Ein für den EMS-Dienstleister wesentlicher Punkt ist die Qualität der Daten und Unterlagen, die er vom Entwickler erhält. Wir sehen hier manchmal Stücklisten, in denen leider die Bezeichnungen für die Bauteile nicht ausreichen. Um aber die Bauteile klar identifizieren zu können, ist es wichtig, dass die Angaben über Bauteilwerte, Bauformen, Hersteller sowie mögliche Bezugsquellen präzise in den Stücklisten aufgeführt sind.
Nach welchen weiteren Kriterien sollte sich ein Entwickler den passenden Dienstleister aussuchen?

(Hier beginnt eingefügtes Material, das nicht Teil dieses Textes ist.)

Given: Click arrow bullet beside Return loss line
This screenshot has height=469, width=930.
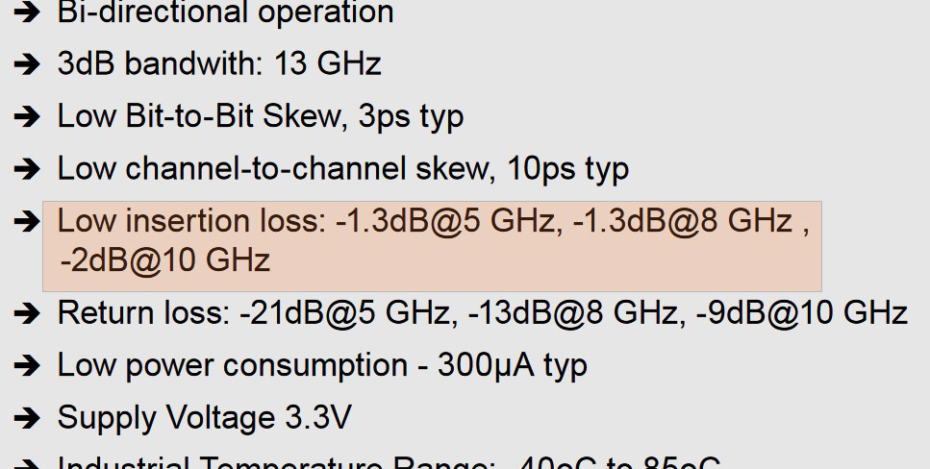Looking at the screenshot, I should tap(27, 313).
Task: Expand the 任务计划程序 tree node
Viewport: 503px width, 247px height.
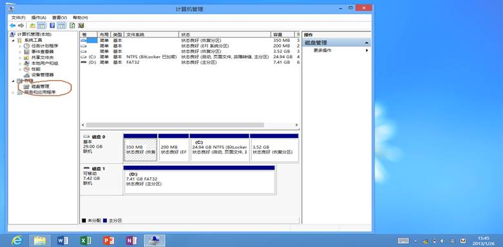Action: pos(20,46)
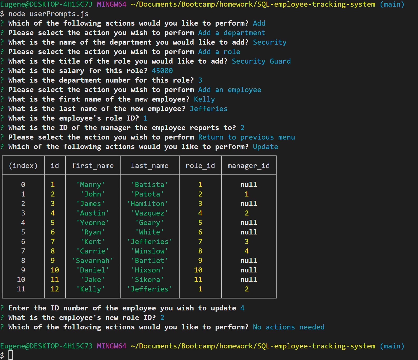Screen dimensions: 418x360
Task: Click the 'Return to previous menu' answer
Action: (246, 137)
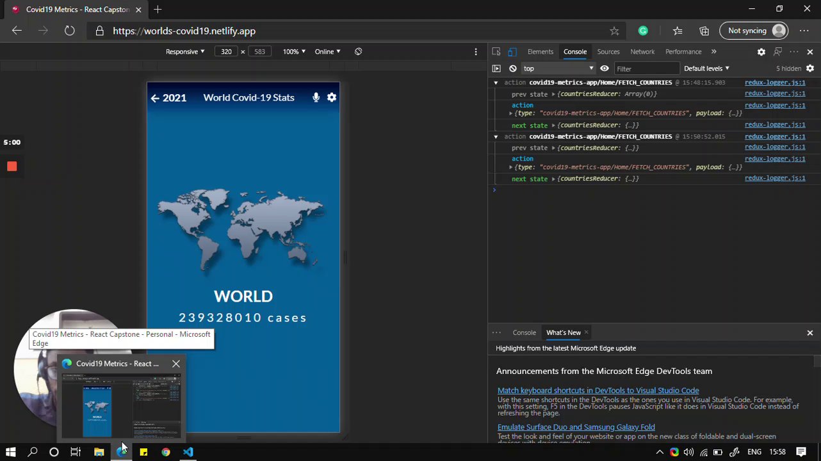Screen dimensions: 821x461
Task: Open DevTools settings gear icon
Action: (x=761, y=52)
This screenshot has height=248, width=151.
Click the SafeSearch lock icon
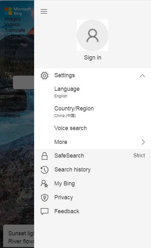(x=45, y=156)
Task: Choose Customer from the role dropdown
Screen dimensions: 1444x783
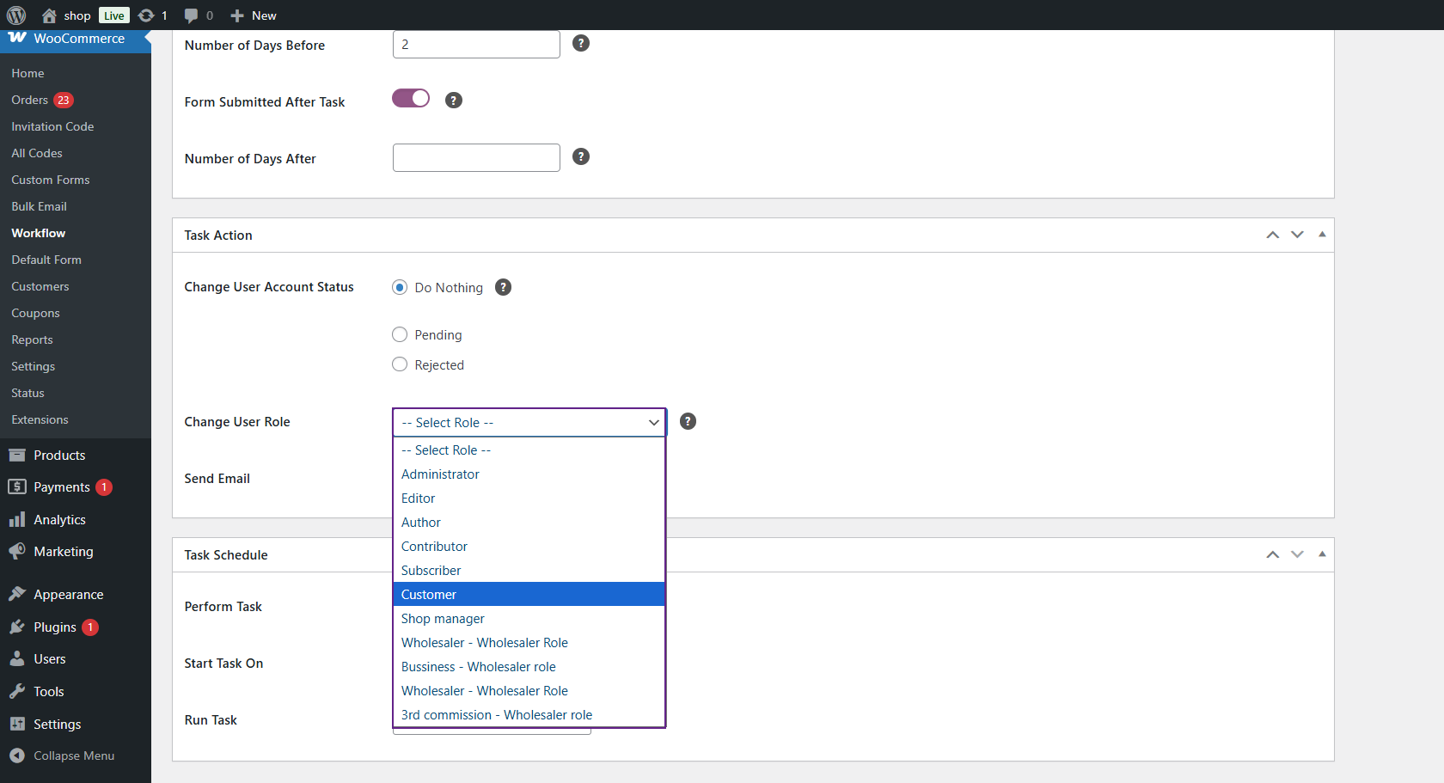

Der Entwickler sollte sich auch immer die Frage stellen, welchen Umfang die Dienstleistung denn überhaupt haben soll. Soll die neue Elektronik auch auf Funktion geprüft werden und komplett verdrahtet im Gehäuse geliefert werden? Oder soll nur die Platine extern bestückt werden? Sind besondere Zertifizierungen erforderlich? Hilft der Dienstleister auch bei einem EMV-Test, oder kann er bei einer CE-Abnahme beratend und begleitend tätig sein (Bild 2)?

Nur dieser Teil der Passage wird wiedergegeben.